> ИСХОДНЫЙ ОТРЫВОК
↓↓↓
Симфония No. 8 ми-бемоль мажор, Op. 83 (1906)
Состав оркестра: 3 флейты, флейта-пикколо, 2 гобоя, английский рожок, 3 кларнета, бас-кларнет, 2 фагота, контрафагот, 4 валторны, 3 трубы, 3 тромбона, туба, литавры, треугольник, тарелки, большой барабан, струнные.
История создания
В 1905 году в России происходили революционные события, которые не прошли мимо музыкальных учебных заведений. В обеих консерваториях — Петербургской и Московской — студенческие волнения были вызваны бюрократическими методами управления, которые не давали воз можности по-настоящему свободно заниматься искусством. Учащиеся, а вместе с ними и ряд прогрессивно настроенных профессоров, требовали реформы обучения, а главное — автономии, то есть положения, при котором управление консерваторией и учебным процессом определялось бы выборами, а не назначением директора руководством РМО. Римский-Корсаков, обвиненный «в возбуждении учащихся», был уволен. После этого неслыханного акта, изгонявшего из консерватории старейшего и самого крупного русского композитора, несколько профессоров, в числе которых наиболее авторитетными были Глазунов и Лядов, демонстративно подали заявление об отставке.
↑↑↑
> ЗАДАНИЯ
**a.** Переведите на английский это предложение из исходного отрывка: «Римский-Корсаков, обвиненный „в возбуждении учащихся“, был уволен».
**b.** Перескажите исходный отрывок в двух предложениях.
**c.** Ответьте коротко по исходному отрывку:
(i) Какой год стоит рядом с названием симфонии?
(ii) Сколько валторн входит в состав оркестра?
(iii) Кто назван самыми авторитетными среди профессоров, подавших в отставку?

> ВЫДЕРЖКА ИЗ ДАННЫХ
↓↓↓
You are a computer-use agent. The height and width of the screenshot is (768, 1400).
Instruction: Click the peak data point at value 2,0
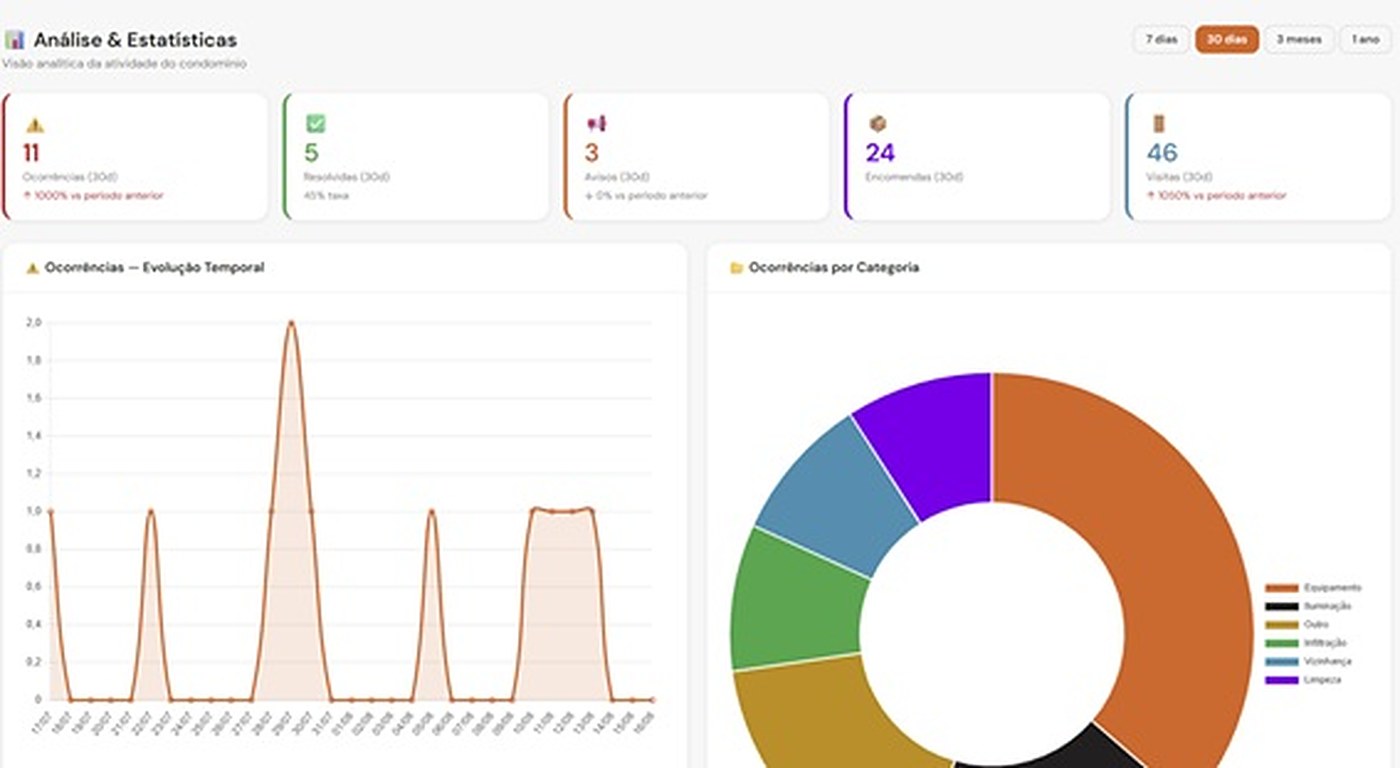tap(291, 323)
↑↑↑
> ОТВЕТЫ ПОЛНОСТЬЮ
**a.** Rimsky-Korsakov, accused of "inciting the students," was dismissed.

**b.** В 1905 году в Петербургской и Московской консерваториях начались студенческие волнения: учащиеся и часть профессоров требовали реформы обучения и автономии, то есть выборного управления. Римского-Корсакова обвинили «в возбуждении учащихся» и уволили, после чего несколько профессоров, среди них Глазунов и Лядов, демонстративно подали в отставку.

**c.**
(i) 1906.
(ii) Четыре.
(iii) Глазунов и Лядов.